Thursday, December 30, 2010

One More, This Time Smile

jim carrey once described his role in ace ventura: when nature calls as "imitating myself" and "looking backward" before promising to never act in another sequel. and while what some would call "toilet-humor" is also what those same some would probably not call "sound advice" i've played most of my employed life by those rules.

i did return to the independent pet shop once-- and jim carrey is debating about returning to a series of unfortunate events-- but for the most part, i don't see much use in repeating something you've done before unless it's leading you somewhere you've never been.

but about a week ago, travis [the original, not the current] and i went on a long-awaited photowalk and discussed random things including a 45 year-old man who felt young again by blasting songs about turning back time in his convertible porsche.

somewhere on that walk, we came across a limousine and i asked the driver to let me throw travis in the trunk for hostage pictures in hopes to get a few thousand dollars from his parents.

this would not have been the first time i took "hostage photos" of a friend.

gaby from 2002

in fact, if you've ever been with me in public longer than thirty minutes, you've likely heard me say, "hang on a second" in the middle of a long conversation only to run off to bother a stranger and see if i might be able to question their comfort zone. i think that's what i was doing.

but the driver was laid-back and easy to accept the idea of photographing travis in his trunk so long as his clients didn't notice. and so in went travis.


on our way off to wherever we might have been headed, the limo driver stopped us.

"hey, question," he shouted.

"what's up?" i turned back.

"i want to get a nice camera," he continued, "but i don't know how to use all these things. what should i get?"

i wanted to tell the man he was asking the advice of a former camera salesman and that he was in good hands, but i opted not to mention the detail because my advice might prove it anyhow. and if not, well shit, i should probably leave that fact aside.
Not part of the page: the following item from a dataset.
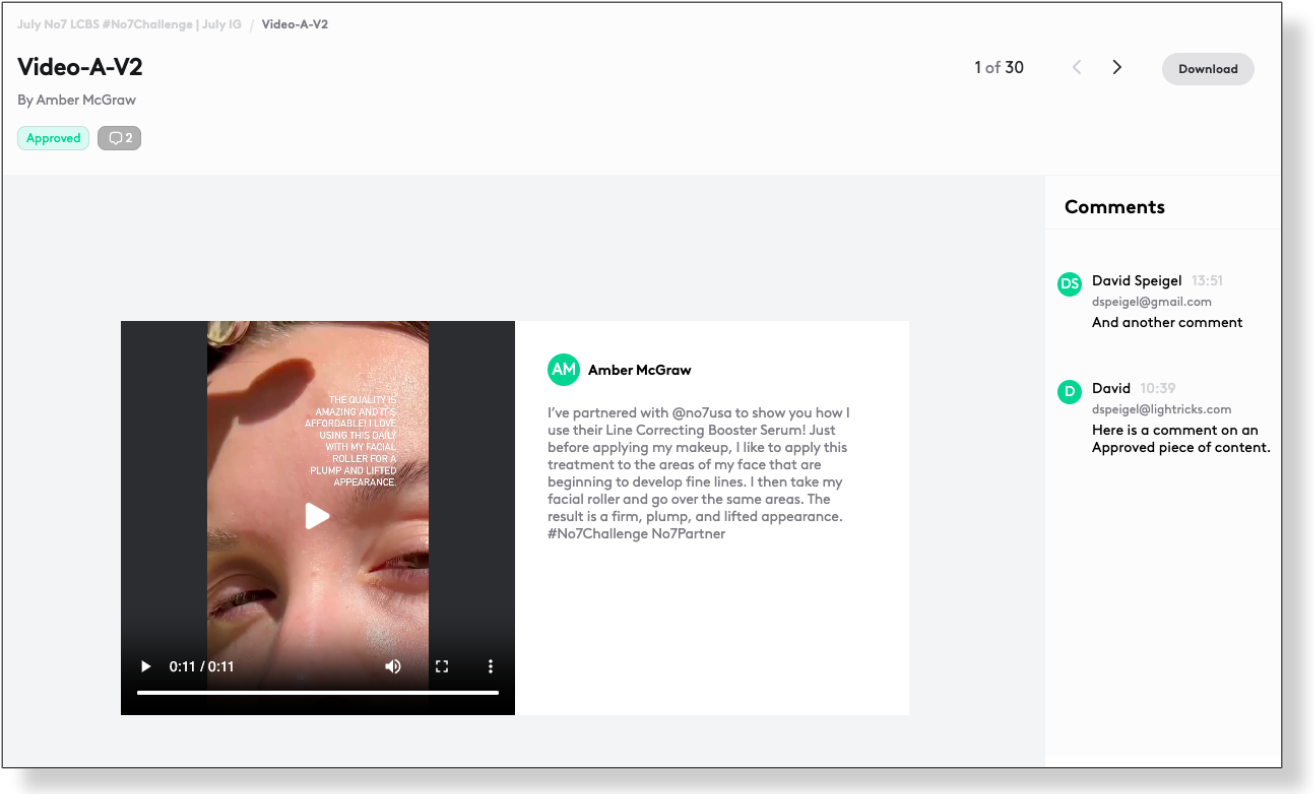The height and width of the screenshot is (794, 1314).
Task: Click David's D avatar in comments
Action: click(x=1069, y=391)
i told him all about entry level dslrs and their prices and packages before showing him a few things on my own camera. i don't actually know if any of it made sense to him or if he'll remember me as much beyond the crazy-haired guy who locked a friend in the trunk of a limousine, but it was poetic in a way. it was one professional helping another.

the following day, i received a phone call from an unknown number and opted to ignore it as i was somewhere inside a pacific heights mansion after a hard night of drinking and nearly being arrested for urinating in the garden of said mansion. but the message that was left informed me that a photography shop was anxious to interview me.

it is truly a magical world, at times. it's not every day you avoid being sent to jail, sleep in a mansion, and get offered a new job.

accepting the job would go against one of the few rules i have in the working world and that's jim carrey's rule: don't do sequels. i've been a camera salesman before. but i've also mentioned before i take jobs i'm unqualified for in hopes to learn something new and the shoe store is, quite frankly, not cutting it. even with the time i worked at a liquor store and the time i was a zombie at a haunted house included, this has got to be one of the least mentally stimulating jobs i've ever had. so it is time for a change even if that change means something i've already done.

i suppose we'll see where the interview goes, but i would very much not mind being a camera salesman again. that was quite possibly my second favorite job ever. the zombie one is actually the first-- but come on.

what can i say: i miss when busy days meant lots of conversation and lots of cash, and the slow days meant making light-graffiti penises and giggling with co-workers.


besides, let's be honest: you were getting bored of my work as a shoe-lover anyway. let's shake it up like the cars said.